Student found in violation of sexual harassment policy drops lawsuit
The student, identified in court records only by his MSU identification number, was dismissed from MSU following an incident that occurred off-campus in August 2013.
Ingham County Circuit Court Judge Clinton Canady III previously approved an order to reinstate the student while his attorneys brought a civil case against MSU. The alleged procedures in the university’s investigation violated multiple aspects of Michigan’s constitution in a brief comparing MSU’s investigation to criminal trial.
MSU’s investigations into claims of sexual harassment and assault are not held to the same burden of proof that criminal cases receive — they are required to determine if it is more likely than not that sexual assault occurred, rather than prove it beyond a reasonable doubt.
As of Friday, MSU Spokesman Jason Cody said the university is still awaiting an official notice that the case has been dropped. Once the dismissal becomes final, the student will no longer attend MSU.
The victim of the alleged assault, who spoke to The State News on the condition of anonymity, said the lawsuit has left her feeling powerless.
“I’m literally just the school’s puppet right now,” she said in a previous interview with The State News.
She said the suit was an opportunity for the judge to scrutinize MSU’s procedures for addressing complaints of sexual assault, procedures made in an attempt to comply with the federal law Title IX.
“(Canady) wants to make MSU’s process an example, it’s not about the victim at all at this point,” she said.
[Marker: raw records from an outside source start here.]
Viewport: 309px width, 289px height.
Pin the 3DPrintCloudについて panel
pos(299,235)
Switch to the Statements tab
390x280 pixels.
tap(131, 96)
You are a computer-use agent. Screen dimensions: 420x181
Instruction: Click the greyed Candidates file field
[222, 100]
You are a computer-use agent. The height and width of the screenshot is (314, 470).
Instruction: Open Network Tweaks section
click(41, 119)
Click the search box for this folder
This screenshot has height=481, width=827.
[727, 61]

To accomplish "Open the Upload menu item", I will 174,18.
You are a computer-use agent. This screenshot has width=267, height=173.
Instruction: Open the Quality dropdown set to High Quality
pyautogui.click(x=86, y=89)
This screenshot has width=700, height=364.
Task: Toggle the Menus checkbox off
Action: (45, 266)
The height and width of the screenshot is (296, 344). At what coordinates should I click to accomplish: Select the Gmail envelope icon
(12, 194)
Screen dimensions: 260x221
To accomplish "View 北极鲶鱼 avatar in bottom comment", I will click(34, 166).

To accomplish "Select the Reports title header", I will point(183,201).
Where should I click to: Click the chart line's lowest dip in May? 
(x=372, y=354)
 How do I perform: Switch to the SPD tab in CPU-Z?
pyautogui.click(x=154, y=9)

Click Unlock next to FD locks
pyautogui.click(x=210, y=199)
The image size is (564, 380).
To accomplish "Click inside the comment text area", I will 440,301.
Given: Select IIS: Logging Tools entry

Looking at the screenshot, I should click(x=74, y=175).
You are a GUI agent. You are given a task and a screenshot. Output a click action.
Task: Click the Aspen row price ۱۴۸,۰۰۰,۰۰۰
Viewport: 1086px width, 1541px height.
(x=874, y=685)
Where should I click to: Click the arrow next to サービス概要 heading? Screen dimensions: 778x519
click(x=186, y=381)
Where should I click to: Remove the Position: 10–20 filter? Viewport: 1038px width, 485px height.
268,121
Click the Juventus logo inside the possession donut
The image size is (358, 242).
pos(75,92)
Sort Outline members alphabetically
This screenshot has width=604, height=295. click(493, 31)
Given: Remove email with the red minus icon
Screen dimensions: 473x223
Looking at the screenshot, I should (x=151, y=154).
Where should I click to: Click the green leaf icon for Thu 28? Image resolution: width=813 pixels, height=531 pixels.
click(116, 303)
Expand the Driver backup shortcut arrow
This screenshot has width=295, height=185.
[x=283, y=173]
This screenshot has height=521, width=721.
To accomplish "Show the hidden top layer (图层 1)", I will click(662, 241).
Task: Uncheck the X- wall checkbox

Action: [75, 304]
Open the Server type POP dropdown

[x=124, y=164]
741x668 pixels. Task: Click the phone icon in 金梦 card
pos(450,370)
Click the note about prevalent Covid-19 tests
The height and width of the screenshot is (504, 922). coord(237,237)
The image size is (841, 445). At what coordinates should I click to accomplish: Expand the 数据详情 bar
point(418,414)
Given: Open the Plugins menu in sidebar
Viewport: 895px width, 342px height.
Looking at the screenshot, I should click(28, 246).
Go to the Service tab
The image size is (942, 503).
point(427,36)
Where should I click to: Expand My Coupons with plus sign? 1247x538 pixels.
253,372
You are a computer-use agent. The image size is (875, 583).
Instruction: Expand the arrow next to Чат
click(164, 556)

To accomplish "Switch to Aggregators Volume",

The investigation conducted by MSU’s Office for Inclusion and Intercultural Initiatives, or I3, included statements from several witnesses who were with both parties the night of the alleged assault. The student’s attorney alleges in court documents that much of the information gathered during the investigation was “rank hearsay” and “irrelevant.”
They also allege the student and his advisors, who were paid attorneys, should have been allowed to cross-examine the university’s investigator.
According to the I3 investigation, the victim alleged she felt “paralyzed” after taking three shots supplied to her by the respondent on the night of August 23, 2013, and did not remember engaging in sex with him the next morning.
According to documents from I3’s investigation, the student refused to speak with university officials about the case under advisement from his attorneys. Instead, he submitted a polygraph test he underwent, which concluded he was truthful when claiming he had consensual sex with the victim.
The student’s lawyer, George M. Brookover, did not return calls seeking comment.
After a university hearing, the student was notified of his dismissal in January. He appealed to the University Student Appeals Board and was denied in mid-February. He sent a final appeal to a senior MSU official, who upheld the decision to dismiss him.